The campaign has been active since at least the beginning of August and Google’s Threat Intelligence Group (GTIG) has attributed the attacks to a group it calls UNC6395. Initially, the attackers targeted organizations’ Salesforce instances by attempting to steal their OAuth tokens for the Salesloft Drift platform integration. 

“The actor systematically exported large volumes of data from numerous corporate Salesforce instances. GTIG assesses the primary intent of the threat actor is to harvest credentials. After the data was exfiltrated, the actor searched through the data to look for secrets that could be potentially used to compromise victim environments. GTIG observed UNC6395 targeting sensitive credentials such as Amazon Web Services (AWS) access keys (AKIA), passwords, and Snowflake-related access tokens,” GTIG said in its advisory

It’s important to note that this campaign doesn’t target any underlying vulnerabilities in Salesforce or Google platforms. 

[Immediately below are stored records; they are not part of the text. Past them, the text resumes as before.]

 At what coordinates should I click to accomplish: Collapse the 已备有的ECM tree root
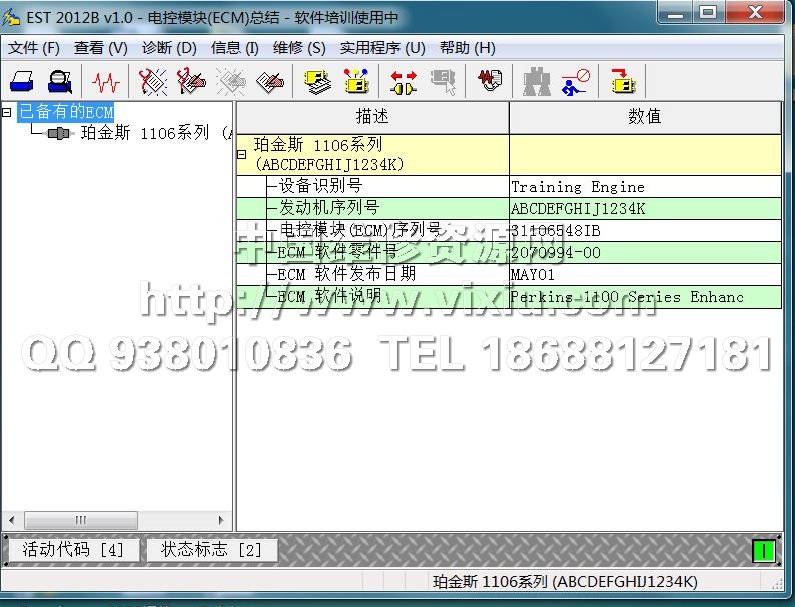(x=8, y=112)
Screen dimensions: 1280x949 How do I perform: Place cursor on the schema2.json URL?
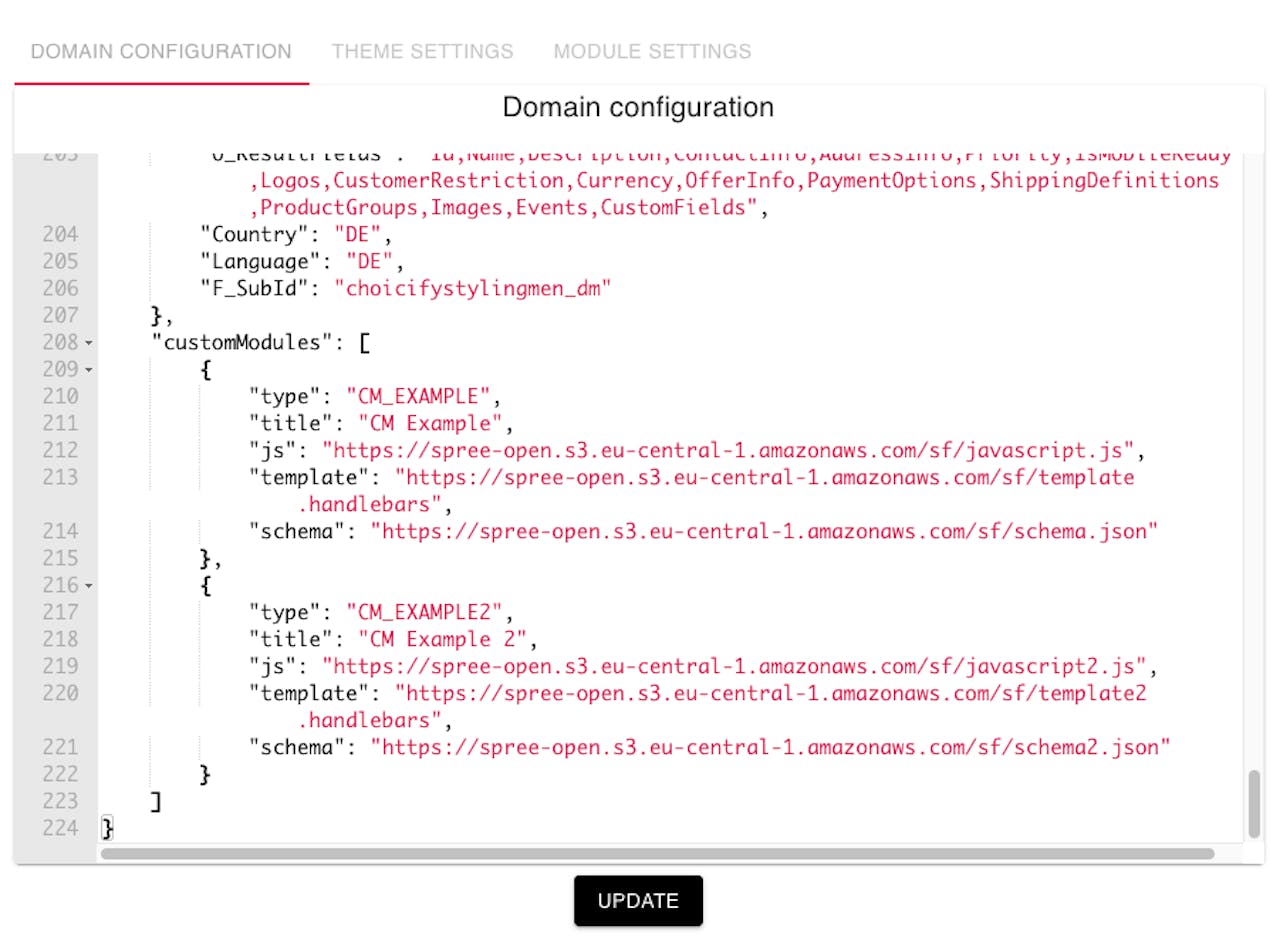pyautogui.click(x=769, y=747)
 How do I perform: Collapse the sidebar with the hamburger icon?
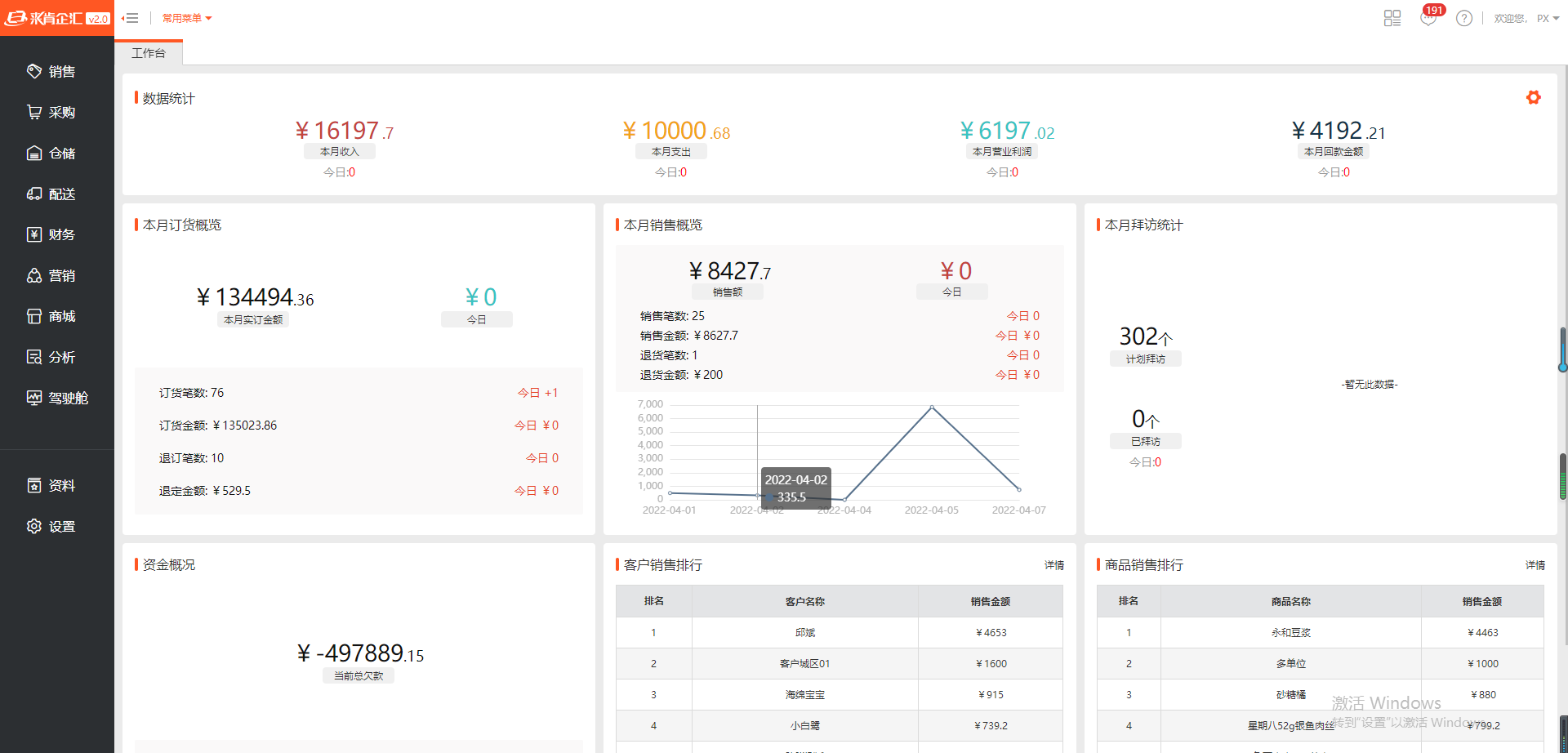coord(130,18)
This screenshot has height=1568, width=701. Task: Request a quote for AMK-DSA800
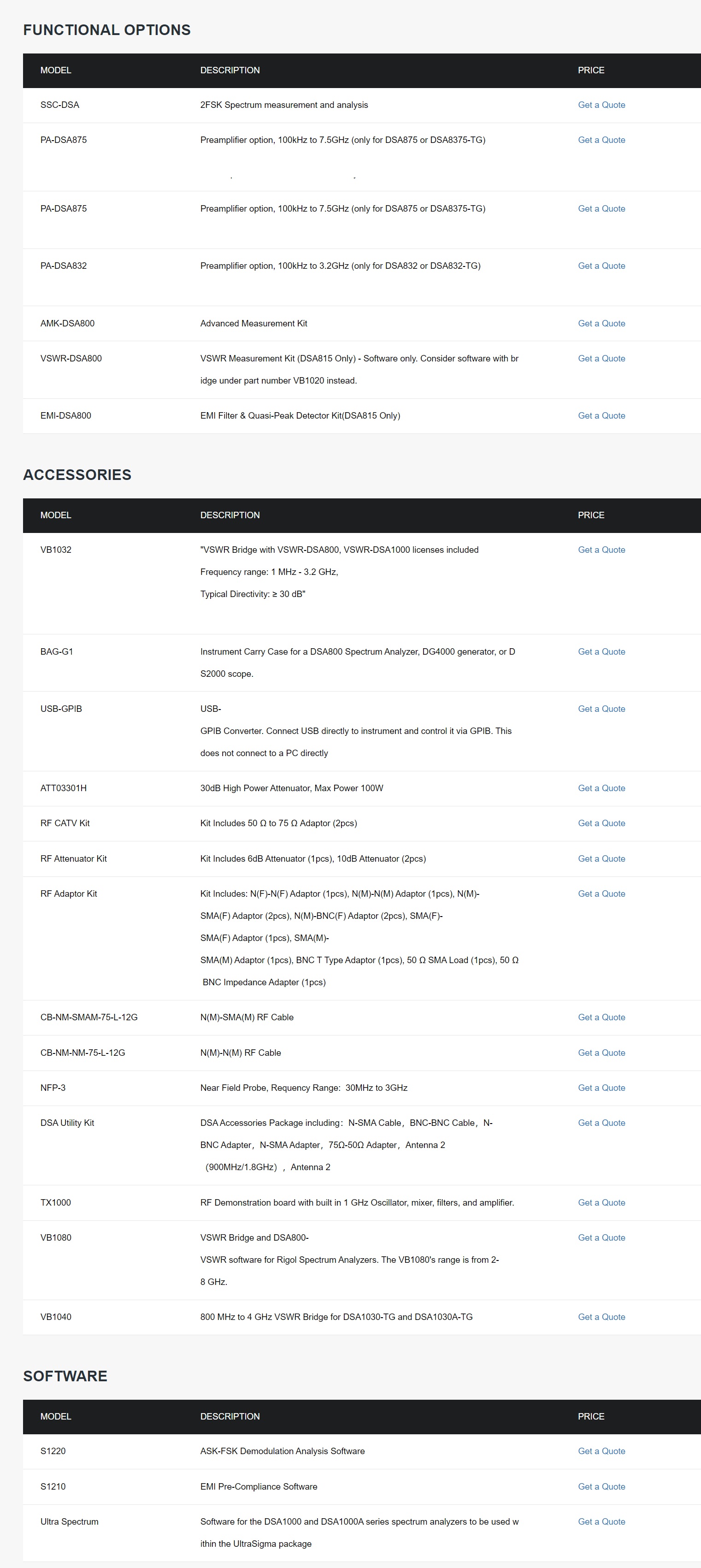(601, 324)
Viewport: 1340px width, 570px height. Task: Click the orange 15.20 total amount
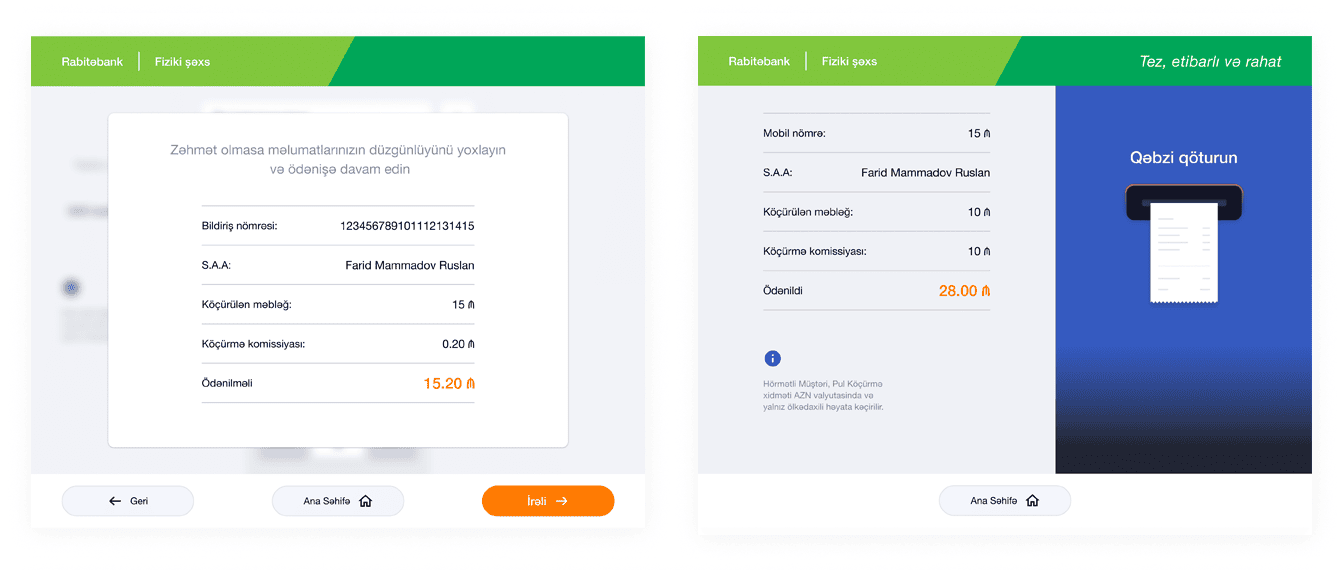[x=449, y=383]
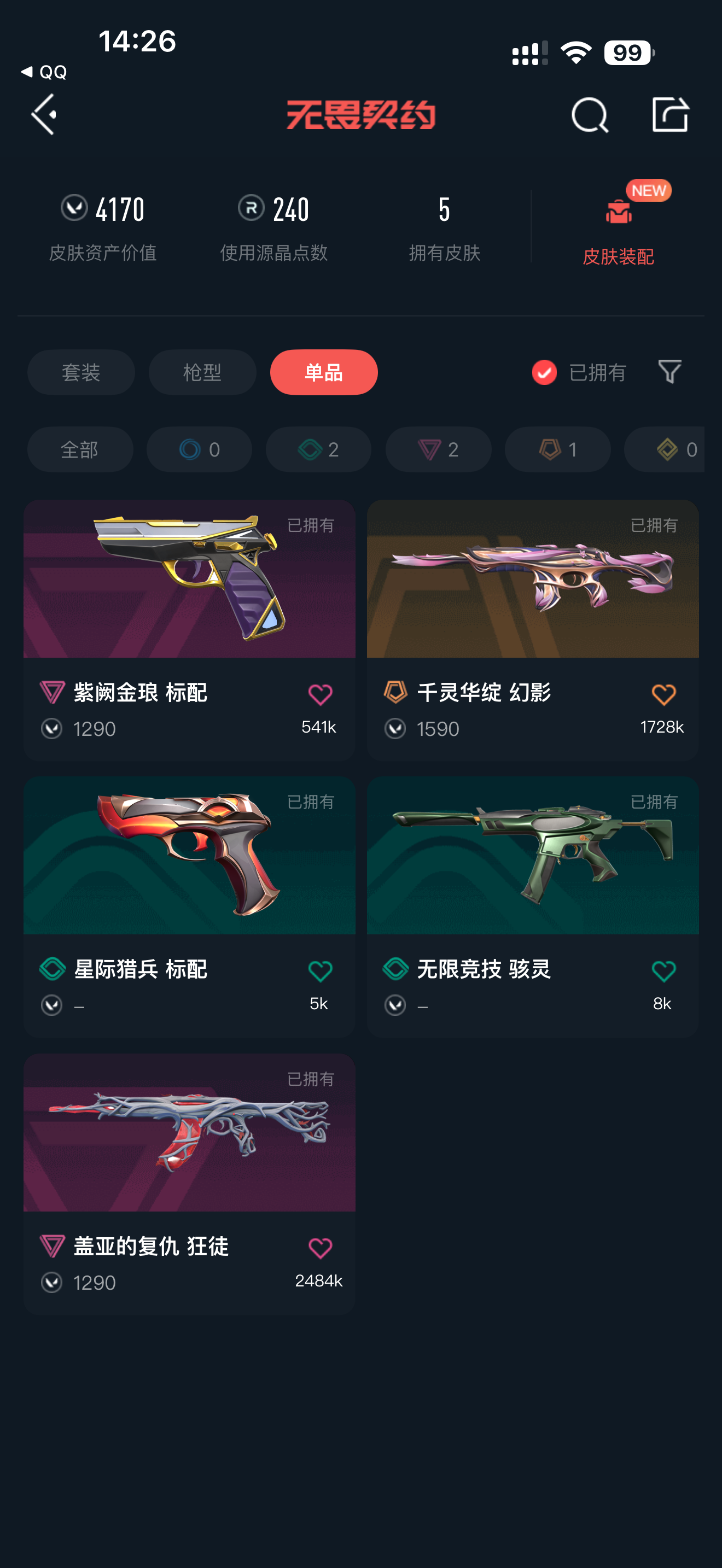Toggle heart on 星际猎兵 标配
722x1568 pixels.
[x=320, y=971]
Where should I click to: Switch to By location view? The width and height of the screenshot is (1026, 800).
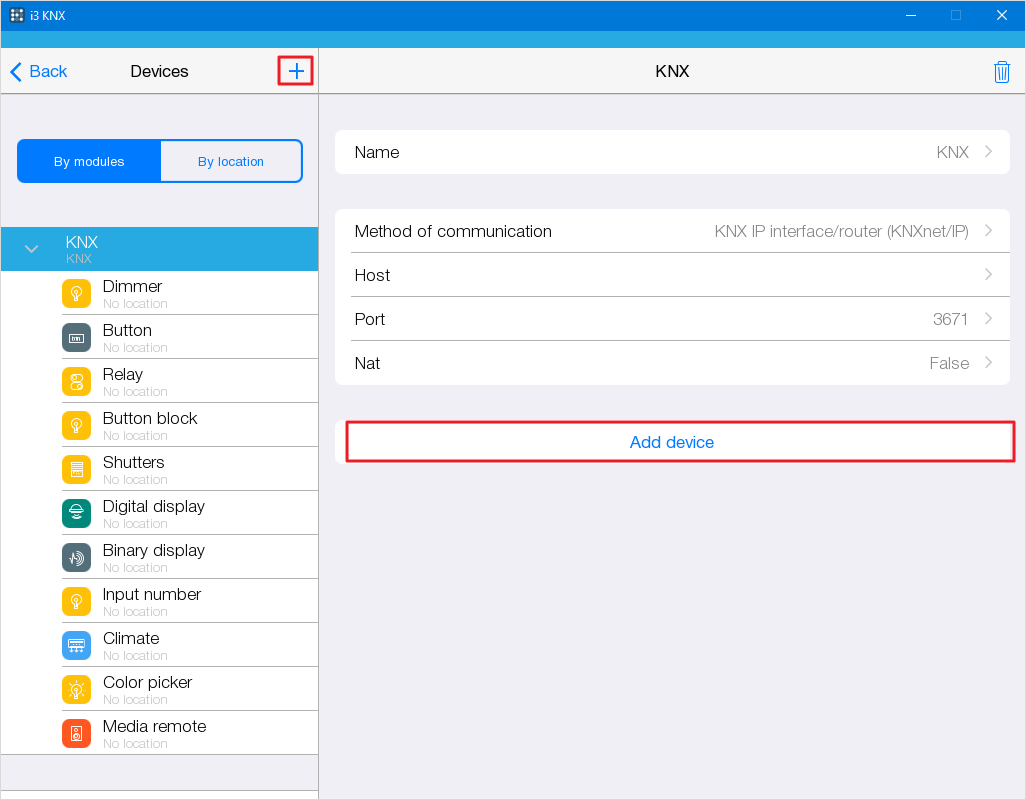[231, 161]
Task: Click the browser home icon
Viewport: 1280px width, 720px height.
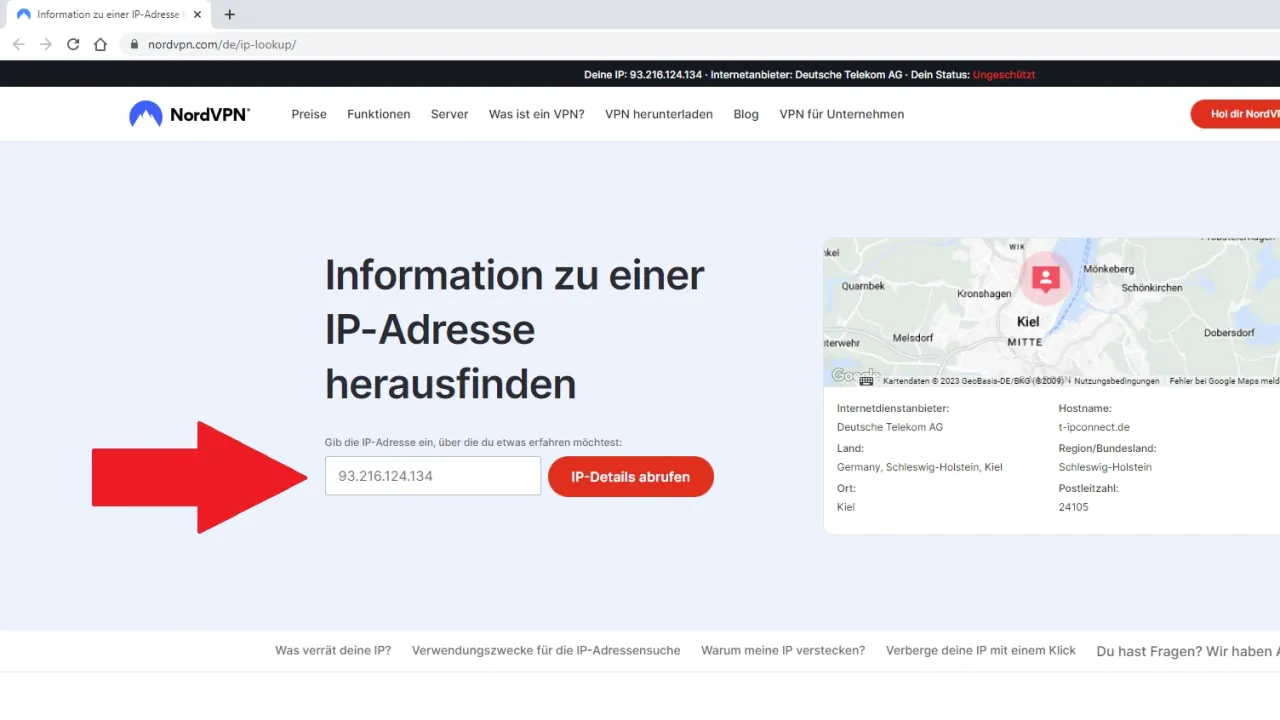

Both Salesloft and GTIG published information about the attacks last week, but things have expanded since then. Here’s what’s going on now:

  • UNC6395 has also been able to steal OAuth tokens for the Drift Email integration, which the attackers then used to access Google Workspace instances for a small number of customers
  • GTIG said: “The only accounts that were potentially accessed were those that had been specifically configured to integrate with Salesloft; the actor would not have been able to access any other accounts on a customer's Workspace domain.”
  • Google identified the affected organizations and revoked the compromised tokens and disabled the integration between Google Workspace and Drift 

As a result of this campaign, GTIG is advising organizations to treat OAuth tokens associated with the Drift platform as potentially compromised. The researchers also recommend that organizations review all third-party integrations with the Drift platform and also search for any secrets or sensitive data in those third-party apps that may have been compromised. 

It’s important to note that this campaign doesn’t target any underlying vulnerabilities in Salesforce or Google platforms.